== Given records

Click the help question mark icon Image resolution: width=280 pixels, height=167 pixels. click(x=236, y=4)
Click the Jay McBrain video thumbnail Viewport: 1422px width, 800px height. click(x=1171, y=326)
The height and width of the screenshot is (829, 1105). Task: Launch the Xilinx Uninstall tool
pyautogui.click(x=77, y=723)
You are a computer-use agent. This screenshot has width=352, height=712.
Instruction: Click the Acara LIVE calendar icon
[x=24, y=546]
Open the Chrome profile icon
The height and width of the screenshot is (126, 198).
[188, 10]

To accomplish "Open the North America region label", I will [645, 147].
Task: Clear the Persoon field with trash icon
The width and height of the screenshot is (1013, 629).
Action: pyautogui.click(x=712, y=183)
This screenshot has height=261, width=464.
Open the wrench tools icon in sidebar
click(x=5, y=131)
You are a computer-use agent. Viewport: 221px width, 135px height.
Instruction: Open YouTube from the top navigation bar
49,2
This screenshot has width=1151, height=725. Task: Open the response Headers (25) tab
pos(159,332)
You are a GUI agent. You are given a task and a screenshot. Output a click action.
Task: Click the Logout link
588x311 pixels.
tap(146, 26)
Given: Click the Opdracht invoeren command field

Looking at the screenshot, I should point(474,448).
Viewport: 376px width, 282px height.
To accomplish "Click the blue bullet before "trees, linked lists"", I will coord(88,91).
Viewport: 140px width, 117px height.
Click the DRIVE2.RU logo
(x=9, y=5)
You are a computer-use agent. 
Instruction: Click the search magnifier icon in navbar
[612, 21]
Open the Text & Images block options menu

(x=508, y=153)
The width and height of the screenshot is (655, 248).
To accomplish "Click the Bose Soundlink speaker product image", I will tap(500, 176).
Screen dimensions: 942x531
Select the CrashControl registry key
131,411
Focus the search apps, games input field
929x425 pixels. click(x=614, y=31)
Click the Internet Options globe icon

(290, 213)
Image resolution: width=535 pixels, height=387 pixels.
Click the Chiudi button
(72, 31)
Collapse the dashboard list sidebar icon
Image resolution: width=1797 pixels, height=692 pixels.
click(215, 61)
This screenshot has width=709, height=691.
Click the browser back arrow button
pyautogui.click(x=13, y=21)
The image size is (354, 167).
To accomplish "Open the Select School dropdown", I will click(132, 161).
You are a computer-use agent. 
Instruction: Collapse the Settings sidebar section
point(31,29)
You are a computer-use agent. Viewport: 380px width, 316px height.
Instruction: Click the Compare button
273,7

====

Copy all of the rows above again, line for line, with no changes.

#### Task response
Click the help question mark icon Image resolution: width=280 pixels, height=167 pixels. click(x=236, y=4)
Click the Jay McBrain video thumbnail Viewport: 1422px width, 800px height. click(x=1171, y=326)
The height and width of the screenshot is (829, 1105). Task: Launch the Xilinx Uninstall tool
pyautogui.click(x=77, y=723)
You are a computer-use agent. This screenshot has width=352, height=712.
Instruction: Click the Acara LIVE calendar icon
[x=24, y=546]
Open the Chrome profile icon
The height and width of the screenshot is (126, 198).
[188, 10]

To accomplish "Open the North America region label", I will [645, 147].
Task: Clear the Persoon field with trash icon
The width and height of the screenshot is (1013, 629).
Action: pyautogui.click(x=712, y=183)
This screenshot has height=261, width=464.
Open the wrench tools icon in sidebar
click(x=5, y=131)
You are a computer-use agent. Viewport: 221px width, 135px height.
Instruction: Open YouTube from the top navigation bar
49,2
This screenshot has width=1151, height=725. Task: Open the response Headers (25) tab
pos(159,332)
You are a GUI agent. You are given a task and a screenshot. Output a click action.
Task: Click the Logout link
588x311 pixels.
tap(146, 26)
Given: Click the Opdracht invoeren command field

Looking at the screenshot, I should point(474,448).
Viewport: 376px width, 282px height.
To accomplish "Click the blue bullet before "trees, linked lists"", I will coord(88,91).
Viewport: 140px width, 117px height.
Click the DRIVE2.RU logo
(x=9, y=5)
You are a computer-use agent. 
Instruction: Click the search magnifier icon in navbar
[612, 21]
Open the Text & Images block options menu

(x=508, y=153)
The width and height of the screenshot is (655, 248).
To accomplish "Click the Bose Soundlink speaker product image", I will tap(500, 176).
Screen dimensions: 942x531
Select the CrashControl registry key
131,411
Focus the search apps, games input field
929x425 pixels. click(x=614, y=31)
Click the Internet Options globe icon

(290, 213)
Image resolution: width=535 pixels, height=387 pixels.
Click the Chiudi button
(72, 31)
Collapse the dashboard list sidebar icon
Image resolution: width=1797 pixels, height=692 pixels.
click(215, 61)
This screenshot has width=709, height=691.
Click the browser back arrow button
pyautogui.click(x=13, y=21)
The image size is (354, 167).
To accomplish "Open the Select School dropdown", I will click(132, 161).
You are a computer-use agent. 
Instruction: Collapse the Settings sidebar section
point(31,29)
You are a computer-use agent. Viewport: 380px width, 316px height.
Instruction: Click the Compare button
273,7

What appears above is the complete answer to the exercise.